## Exercise aim
Read through the records below and copy each line that uses the word "Policy".

## Stored data
+++++
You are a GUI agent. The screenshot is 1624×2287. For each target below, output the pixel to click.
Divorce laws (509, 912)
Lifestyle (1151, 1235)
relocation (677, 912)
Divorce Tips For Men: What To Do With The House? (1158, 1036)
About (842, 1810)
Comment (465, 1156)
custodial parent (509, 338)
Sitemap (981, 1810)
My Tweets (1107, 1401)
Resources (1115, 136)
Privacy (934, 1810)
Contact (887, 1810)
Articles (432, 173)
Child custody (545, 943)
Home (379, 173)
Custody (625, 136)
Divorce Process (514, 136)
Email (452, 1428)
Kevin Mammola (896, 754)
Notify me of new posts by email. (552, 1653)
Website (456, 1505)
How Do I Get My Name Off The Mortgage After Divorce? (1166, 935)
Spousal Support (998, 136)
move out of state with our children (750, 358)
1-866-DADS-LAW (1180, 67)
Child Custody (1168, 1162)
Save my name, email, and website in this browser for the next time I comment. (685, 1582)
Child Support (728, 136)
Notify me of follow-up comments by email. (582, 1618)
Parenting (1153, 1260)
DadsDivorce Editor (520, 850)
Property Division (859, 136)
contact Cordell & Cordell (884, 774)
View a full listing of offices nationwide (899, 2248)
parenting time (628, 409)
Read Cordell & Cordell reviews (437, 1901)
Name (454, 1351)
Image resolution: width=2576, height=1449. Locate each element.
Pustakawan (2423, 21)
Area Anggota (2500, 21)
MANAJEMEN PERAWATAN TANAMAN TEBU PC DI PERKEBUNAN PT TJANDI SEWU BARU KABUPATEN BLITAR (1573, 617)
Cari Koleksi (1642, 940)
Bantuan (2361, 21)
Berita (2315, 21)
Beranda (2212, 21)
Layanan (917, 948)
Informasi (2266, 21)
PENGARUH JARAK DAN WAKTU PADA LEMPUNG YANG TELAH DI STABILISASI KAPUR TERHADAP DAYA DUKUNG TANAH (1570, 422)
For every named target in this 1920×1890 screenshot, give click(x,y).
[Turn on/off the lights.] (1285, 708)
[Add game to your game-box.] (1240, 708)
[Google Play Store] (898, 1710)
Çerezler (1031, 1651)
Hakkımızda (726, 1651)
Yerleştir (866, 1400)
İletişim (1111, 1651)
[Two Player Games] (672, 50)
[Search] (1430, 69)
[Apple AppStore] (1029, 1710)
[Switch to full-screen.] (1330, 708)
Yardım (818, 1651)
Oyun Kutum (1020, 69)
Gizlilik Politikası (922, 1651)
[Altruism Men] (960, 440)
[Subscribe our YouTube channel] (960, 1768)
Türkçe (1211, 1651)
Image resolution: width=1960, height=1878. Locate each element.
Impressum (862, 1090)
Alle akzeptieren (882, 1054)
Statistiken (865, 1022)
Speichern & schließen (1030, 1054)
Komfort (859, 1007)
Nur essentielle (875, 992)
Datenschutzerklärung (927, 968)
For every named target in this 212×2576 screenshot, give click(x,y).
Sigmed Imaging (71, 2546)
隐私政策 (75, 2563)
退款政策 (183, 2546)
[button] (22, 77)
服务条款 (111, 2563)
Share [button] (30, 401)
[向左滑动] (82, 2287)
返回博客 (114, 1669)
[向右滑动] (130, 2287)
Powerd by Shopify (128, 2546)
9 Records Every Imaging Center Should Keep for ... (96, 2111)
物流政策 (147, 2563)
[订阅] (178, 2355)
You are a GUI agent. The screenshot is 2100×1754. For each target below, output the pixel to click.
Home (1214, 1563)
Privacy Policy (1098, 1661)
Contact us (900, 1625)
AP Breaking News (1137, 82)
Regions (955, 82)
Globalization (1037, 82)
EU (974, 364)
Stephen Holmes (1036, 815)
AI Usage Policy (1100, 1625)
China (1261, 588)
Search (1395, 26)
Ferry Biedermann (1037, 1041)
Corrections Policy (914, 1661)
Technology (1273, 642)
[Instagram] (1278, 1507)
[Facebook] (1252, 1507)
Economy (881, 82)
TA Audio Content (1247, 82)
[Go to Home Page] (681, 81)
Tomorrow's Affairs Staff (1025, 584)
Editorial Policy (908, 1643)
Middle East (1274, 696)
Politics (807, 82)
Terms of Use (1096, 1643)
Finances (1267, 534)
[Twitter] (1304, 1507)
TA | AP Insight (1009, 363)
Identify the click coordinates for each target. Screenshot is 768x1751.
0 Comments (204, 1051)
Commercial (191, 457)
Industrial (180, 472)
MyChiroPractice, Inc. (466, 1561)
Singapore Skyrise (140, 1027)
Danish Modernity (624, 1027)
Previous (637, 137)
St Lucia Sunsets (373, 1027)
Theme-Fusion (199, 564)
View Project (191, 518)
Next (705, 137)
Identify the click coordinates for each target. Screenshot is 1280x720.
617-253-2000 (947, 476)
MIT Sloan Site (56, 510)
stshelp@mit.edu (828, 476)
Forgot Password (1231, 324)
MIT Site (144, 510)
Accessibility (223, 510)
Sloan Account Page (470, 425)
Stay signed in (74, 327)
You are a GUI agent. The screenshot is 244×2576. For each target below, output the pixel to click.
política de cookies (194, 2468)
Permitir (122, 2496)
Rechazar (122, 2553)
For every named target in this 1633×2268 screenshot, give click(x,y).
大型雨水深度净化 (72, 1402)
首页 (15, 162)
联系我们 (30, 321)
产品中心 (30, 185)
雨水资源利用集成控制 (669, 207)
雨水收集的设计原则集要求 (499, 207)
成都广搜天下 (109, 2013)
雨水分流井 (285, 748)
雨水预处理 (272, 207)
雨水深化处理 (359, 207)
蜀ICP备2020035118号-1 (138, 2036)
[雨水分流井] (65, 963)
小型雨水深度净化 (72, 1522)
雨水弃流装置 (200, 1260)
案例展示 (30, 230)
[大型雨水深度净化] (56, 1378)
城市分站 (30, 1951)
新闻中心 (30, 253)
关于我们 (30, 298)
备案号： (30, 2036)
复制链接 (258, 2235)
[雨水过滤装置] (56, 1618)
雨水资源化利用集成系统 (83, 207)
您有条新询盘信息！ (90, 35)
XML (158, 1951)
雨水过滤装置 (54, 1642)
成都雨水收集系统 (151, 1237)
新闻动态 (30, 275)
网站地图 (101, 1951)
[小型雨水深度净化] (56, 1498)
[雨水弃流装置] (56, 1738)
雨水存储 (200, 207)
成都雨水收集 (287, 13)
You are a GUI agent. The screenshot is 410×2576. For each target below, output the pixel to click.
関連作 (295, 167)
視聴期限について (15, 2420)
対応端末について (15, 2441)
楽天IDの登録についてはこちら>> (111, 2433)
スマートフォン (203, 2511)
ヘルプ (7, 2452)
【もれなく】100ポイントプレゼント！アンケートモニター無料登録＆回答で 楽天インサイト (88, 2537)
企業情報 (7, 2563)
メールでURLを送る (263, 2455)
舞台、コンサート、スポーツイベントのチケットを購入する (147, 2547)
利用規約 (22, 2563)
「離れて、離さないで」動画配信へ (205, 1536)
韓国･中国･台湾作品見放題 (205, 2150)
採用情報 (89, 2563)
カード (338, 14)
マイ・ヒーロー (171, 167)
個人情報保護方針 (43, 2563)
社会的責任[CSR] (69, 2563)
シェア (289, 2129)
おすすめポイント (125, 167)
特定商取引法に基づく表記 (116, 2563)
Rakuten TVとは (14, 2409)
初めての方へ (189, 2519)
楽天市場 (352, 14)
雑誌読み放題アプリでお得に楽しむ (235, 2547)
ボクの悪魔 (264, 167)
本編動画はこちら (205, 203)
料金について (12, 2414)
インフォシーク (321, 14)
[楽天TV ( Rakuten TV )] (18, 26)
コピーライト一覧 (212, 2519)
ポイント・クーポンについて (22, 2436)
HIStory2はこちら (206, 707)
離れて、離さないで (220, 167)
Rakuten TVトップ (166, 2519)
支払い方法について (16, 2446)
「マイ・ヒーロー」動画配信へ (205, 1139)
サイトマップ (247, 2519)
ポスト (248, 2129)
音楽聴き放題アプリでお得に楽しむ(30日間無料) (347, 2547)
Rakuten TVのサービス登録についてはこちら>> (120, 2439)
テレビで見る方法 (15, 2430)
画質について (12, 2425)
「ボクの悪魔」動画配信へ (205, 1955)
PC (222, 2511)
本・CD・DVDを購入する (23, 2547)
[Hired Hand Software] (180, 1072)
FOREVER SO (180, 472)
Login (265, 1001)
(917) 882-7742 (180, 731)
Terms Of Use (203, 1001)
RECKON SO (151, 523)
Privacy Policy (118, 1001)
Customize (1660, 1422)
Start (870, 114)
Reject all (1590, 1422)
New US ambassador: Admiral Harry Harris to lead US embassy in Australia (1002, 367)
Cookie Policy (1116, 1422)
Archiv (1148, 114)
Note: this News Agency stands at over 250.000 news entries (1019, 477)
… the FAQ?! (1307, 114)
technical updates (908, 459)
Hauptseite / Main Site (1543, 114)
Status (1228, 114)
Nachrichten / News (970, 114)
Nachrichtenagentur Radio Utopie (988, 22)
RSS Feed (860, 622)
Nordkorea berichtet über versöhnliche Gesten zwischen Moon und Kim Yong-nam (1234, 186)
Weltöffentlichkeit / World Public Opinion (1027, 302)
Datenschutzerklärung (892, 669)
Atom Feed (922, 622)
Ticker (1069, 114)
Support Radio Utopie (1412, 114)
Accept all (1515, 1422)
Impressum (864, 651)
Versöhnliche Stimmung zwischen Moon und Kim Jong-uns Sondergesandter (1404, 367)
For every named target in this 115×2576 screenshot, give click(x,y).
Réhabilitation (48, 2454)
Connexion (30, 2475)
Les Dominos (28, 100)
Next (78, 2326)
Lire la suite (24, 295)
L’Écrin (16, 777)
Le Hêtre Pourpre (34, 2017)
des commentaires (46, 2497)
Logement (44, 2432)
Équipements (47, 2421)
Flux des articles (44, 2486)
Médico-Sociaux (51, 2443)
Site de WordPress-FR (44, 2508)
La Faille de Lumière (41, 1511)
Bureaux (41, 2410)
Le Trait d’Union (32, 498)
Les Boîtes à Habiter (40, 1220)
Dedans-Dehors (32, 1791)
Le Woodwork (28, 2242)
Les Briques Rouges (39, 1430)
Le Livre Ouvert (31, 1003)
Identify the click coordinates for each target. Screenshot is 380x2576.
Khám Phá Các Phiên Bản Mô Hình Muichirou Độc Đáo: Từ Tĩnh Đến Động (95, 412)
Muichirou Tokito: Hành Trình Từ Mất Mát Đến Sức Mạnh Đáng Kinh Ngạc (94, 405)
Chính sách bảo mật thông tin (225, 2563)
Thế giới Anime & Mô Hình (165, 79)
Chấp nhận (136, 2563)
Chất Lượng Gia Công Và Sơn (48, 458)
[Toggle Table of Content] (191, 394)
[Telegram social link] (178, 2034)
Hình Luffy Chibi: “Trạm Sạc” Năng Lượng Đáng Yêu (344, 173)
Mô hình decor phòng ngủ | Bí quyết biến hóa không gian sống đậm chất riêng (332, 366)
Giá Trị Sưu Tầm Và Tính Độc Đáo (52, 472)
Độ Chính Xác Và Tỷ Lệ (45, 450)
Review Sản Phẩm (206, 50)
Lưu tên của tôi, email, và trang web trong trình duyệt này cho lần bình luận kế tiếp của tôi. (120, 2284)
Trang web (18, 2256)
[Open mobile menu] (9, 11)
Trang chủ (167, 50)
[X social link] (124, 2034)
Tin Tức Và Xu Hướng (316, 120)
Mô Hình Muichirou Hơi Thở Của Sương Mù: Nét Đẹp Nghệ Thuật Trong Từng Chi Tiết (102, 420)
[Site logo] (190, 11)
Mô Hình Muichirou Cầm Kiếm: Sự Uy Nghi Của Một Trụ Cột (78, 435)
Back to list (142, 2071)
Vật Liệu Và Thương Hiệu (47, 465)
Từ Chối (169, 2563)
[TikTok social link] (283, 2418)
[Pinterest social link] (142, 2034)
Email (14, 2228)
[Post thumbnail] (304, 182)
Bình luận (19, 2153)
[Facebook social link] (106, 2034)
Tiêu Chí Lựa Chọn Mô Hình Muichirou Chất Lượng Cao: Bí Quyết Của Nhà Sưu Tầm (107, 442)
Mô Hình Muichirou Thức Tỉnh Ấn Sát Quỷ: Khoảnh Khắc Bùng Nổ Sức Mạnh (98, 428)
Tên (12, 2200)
+++++
## Task output
Privacy Policy (1098, 1661)
AI Usage Policy (1100, 1625)
Corrections Policy (914, 1661)
Editorial Policy (908, 1643)
Privacy Policy (118, 1001)
Cookie Policy (1116, 1422)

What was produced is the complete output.